Triangular-lattice anisotropic dimerized Heisenberg antiferromagnet: Stability and excitations of the quantum paramagnetic phase

TL;DR

This paper investigates the stability and excitations of the quantum paramagnetic phase in a dimerized, anisotropic triangular-lattice Heisenberg antiferromagnet, revealing a quantum Lifshitz point and potential spin-liquid states.

Contribution

It applies bond-operator theory to map the phase diagram and excitation spectrum, identifying a quantum Lifshitz point and analyzing triplon decay in a model relevant to organic Mott insulators.

Findings

Identification of a quantum Lifshitz point at the commensurate-incommensurate transition.

Determination of the triplon excitation spectrum and its wavevector dependence.

Discussion of high-energy triplon decay and relevance to organic Mott insulators.

Abstract

Motivated by experiments on non-magnetic triangular-lattice Mott insulators, we study one candidate paramagnetic phase, the columnar dimer (or valence-bond) phase.
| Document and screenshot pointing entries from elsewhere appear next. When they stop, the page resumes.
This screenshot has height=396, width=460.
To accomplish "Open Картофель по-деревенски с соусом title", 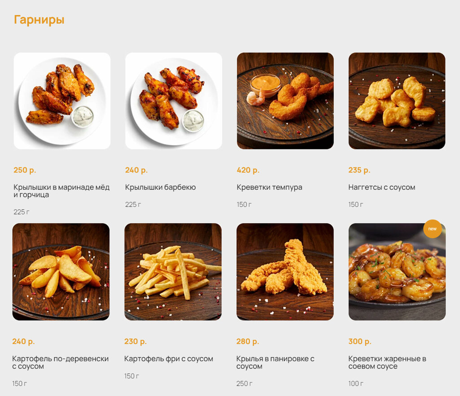I will tap(61, 362).
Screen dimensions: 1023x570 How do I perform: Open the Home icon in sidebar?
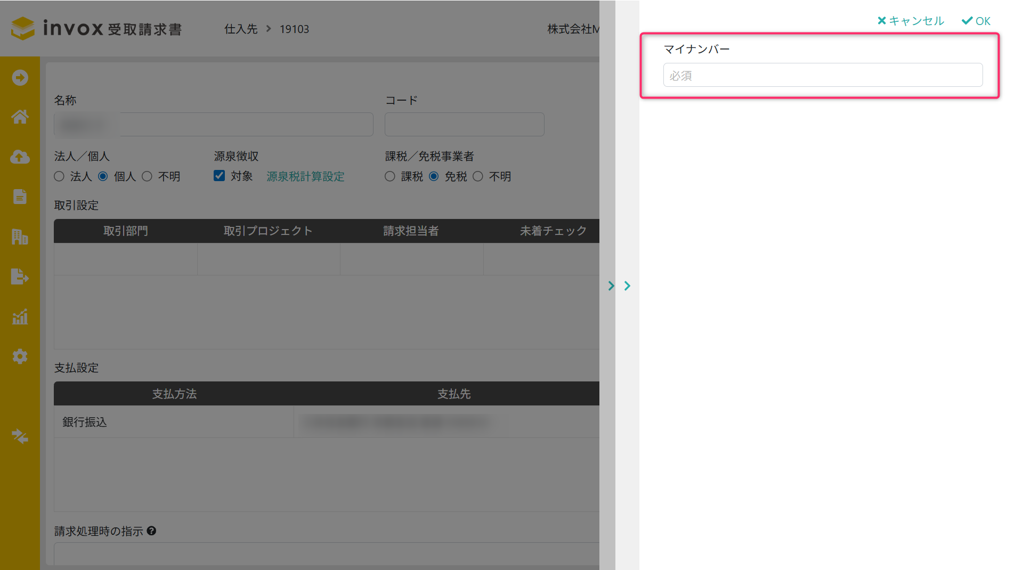20,117
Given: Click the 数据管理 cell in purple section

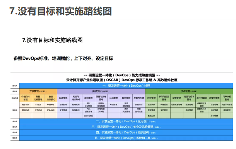Looking at the screenshot, I should [x=126, y=98].
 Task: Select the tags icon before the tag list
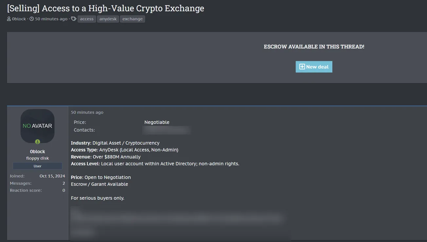click(73, 19)
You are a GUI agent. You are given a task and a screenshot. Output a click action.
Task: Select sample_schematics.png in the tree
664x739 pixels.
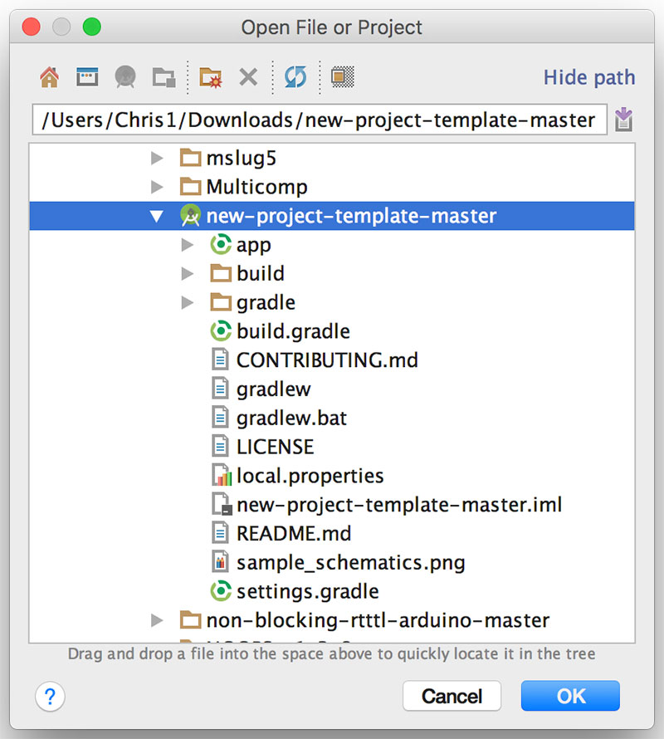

We apply variants of the bond-operator theory to a dimerized and spatially anisotropic spin-1/2 Heisenberg model and determine its zero-temperature phase diagram and the spectrum of elementary triplet excitations (triplons). Depending on model parameters, we find that the minimum of the triplon energy is located at either a commensurate or an incommensurate wavevector. Condensation of triplons at this commensurate-incommensurate transition defines a quantum Lifshitz point, with effective dimensional reduction which possibly leads to non-trivial paramagnetic (e.g. spin-liquid) states near the closing of the triplet gap. We also discuss the two-particle decay of high-energy triplons, and we comment on the relevance of our results for the organic Mott insulator EtMe3P[Pd(dmit)2]2.